Сочинение: Константин Бальмонт- биография и творчество
Звук железный возвещает о печали похорон!
.. .Неизменно-монотонный,
Этот голос отдаленный,
Похоронный тяжкий звон,
Точно сон—
Скорбный, гневный
И плачевный—
Вырастает в долгий гул,
Возвещает, что страдалец непробудным сном уснул.
Символисты—и не только Бальмонт, но и Брюсов и гениальный Блок—искали прямых соответствий между звуком и смыслом (так же, как, скажем, Артюр Рембо—между звуком и цветом, а до него Бодлер—между всеми фактами чувственного мира). В общую систему символистских взглядов входило представление о том, что звуковая материя слова облечена высоким смыслом и, как всякая материальность, представительствует от духовной субстанции. В данном случае усложнение приводило к упрощению: поэтическое слово низводилось до звукового знака, до чистого звука, иногда обладающего к тому же функцией примитивно подражательной. К счастью, для поэзии Бальмонта эта теория не оказалась решающей.
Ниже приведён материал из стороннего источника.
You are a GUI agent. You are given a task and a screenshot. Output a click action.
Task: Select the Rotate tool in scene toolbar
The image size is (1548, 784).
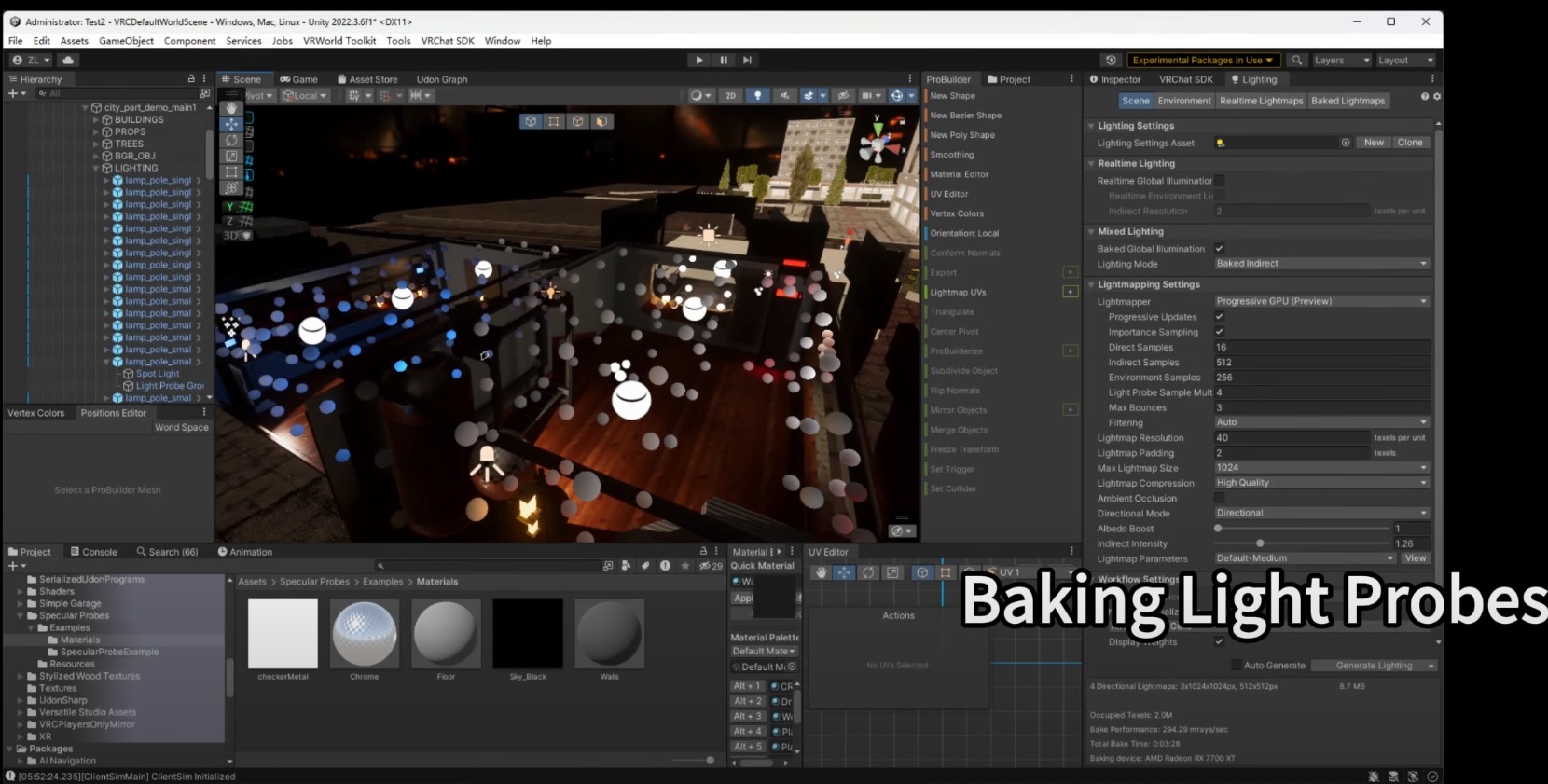[x=231, y=140]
Но обращение к ней не случайно.
Одним из самых почитаемых Бальмонтом поэтов был Афанасий Фет, который значительно повлиял на его творчество.
Пример обнажения мелодических и в особенности звуковых приемов можно увидеть в стихотворении А. Фета:
Буря на небе вечернем.
Моря сердитого шум.
Буря на море—и думы,
Много мучительных дум.
Буря на море—и думы,
Хор возрастающих дум...
Черная туча за тучей...
Моря сердитого шум...
Подробный разбор этого стихотворения дан в исследовании Б. М. Эйхенбаума “Мелодика русского лирического стиха”, где он пишет: “Доминанта фетовской лирики—мелодика, но в некоторых случаях—когда Фету нужно укрепить и усилить ее действие—он пользуется и фоническими приемами, ослабляя таким соединением “музыкальных” средств смысловую, вещественно-логическую стихию слова. В разбираемом стихотворении интонационный параллелизм, выражающийся в единообразии синтаксических построений (перечисления, лишенные глаголов), в анафорах и повторениях целых строк, соединяется с параллелизмом и устойчивым единообразием звуков, так что стихотворение оказывается как бы забронированным рифмами и созвучиями, которые находятся не только в краевой, правой его части, в виде цепи концовок (шум—думы—дум; думы—дум—шум), но и в левой, а кое-где пересекают стихотворение диагональю, сцепляют край с началом и т. д.”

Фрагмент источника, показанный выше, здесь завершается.